The economic relationship between Egypt and the EU has never been stronger. Bilateral trade quadrupled from €8.6 billion to €37.2 billion over the last twenty years, and the EU accounts for 22% of Egypt’s overall trade flows.
In this era of grave challenges, Egypt and the EU also agreed this January to intensify joint efforts in a range of strategic areas – including climate change. Egypt’s role as a regional leader can inspire others towards decarbonisation and demonstrate that green investment can go hand-in-hand with economic stability and growth.
In Europe, having already reduced greenhouse gas emissions by a third between 1990 and 2022, we are working towards an interim target of a 55% emissions reduction by 2030. Last week, the European Commission outlined further pathways to reach a 90% reduction by 2040 compared to 1990. And the EU has legally committed to achieving carbon neutrality by 2050.
As part of that commitment, we identified carbon pricing as an important and efficient instrument to spur the drive to net zero, in line with the polluter pays principle. We welcome that over 50 jurisdictions around the world also use some form of carbon pricing and that an ever-growing number are considering carbon taxation options.
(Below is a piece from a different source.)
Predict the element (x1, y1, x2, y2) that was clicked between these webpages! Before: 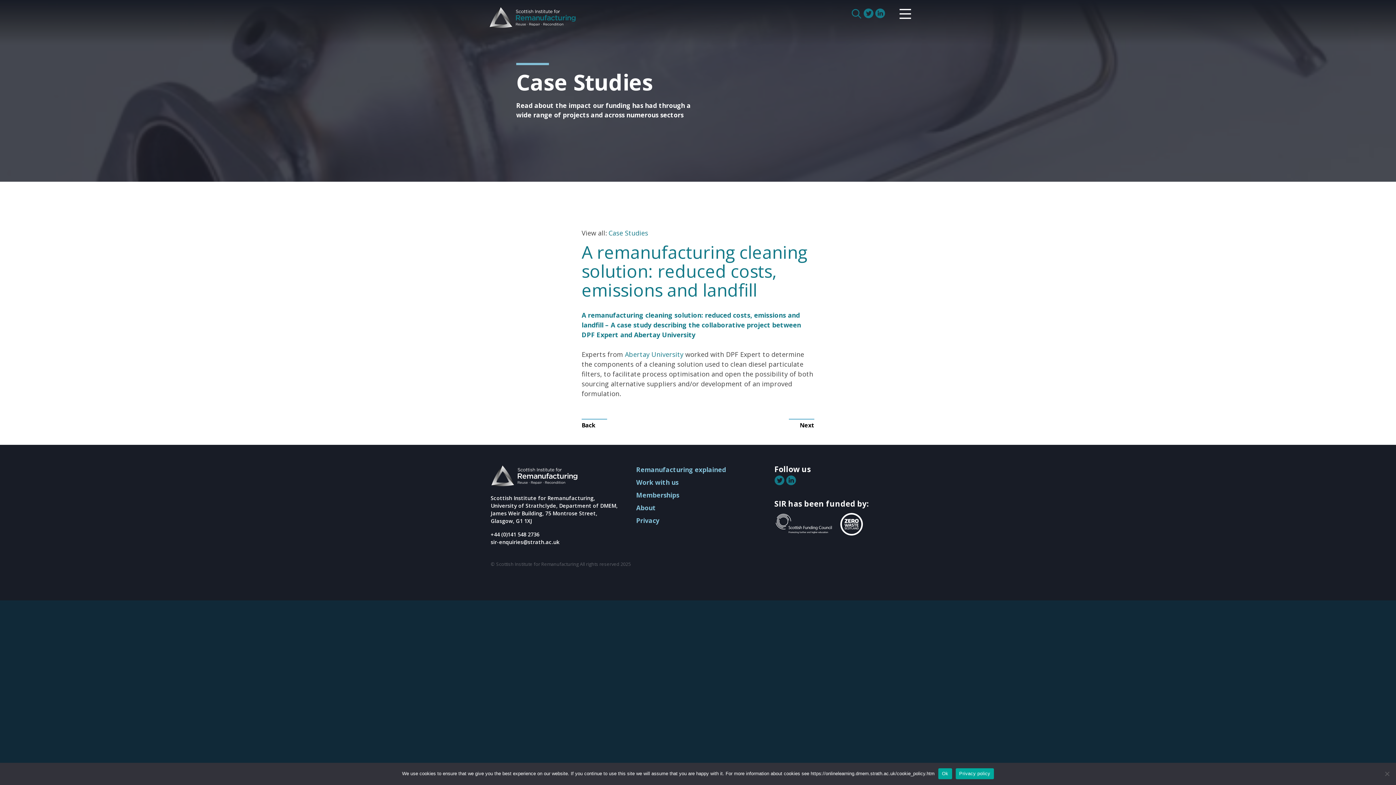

Global decarbonisation requires significant changes for society and all industry, in particular energy intensive sectors. In the past, we helped EU industry adjust by issuing free allowances to certain energy intensive sectors under our Emissions Trading System. These allowances are now being phased out at a faster rate, in particular for the most energy intensive sectors where they will be completely phased-out by 2034.
But if our own mitigation tools are to continue performing, emissions shouldn’t simply be reproduced elsewhere. We must avoid the risk of carbon leakage. That’s where the EU’s Carbon Border Adjustment Mechanism (CBAM) comes in.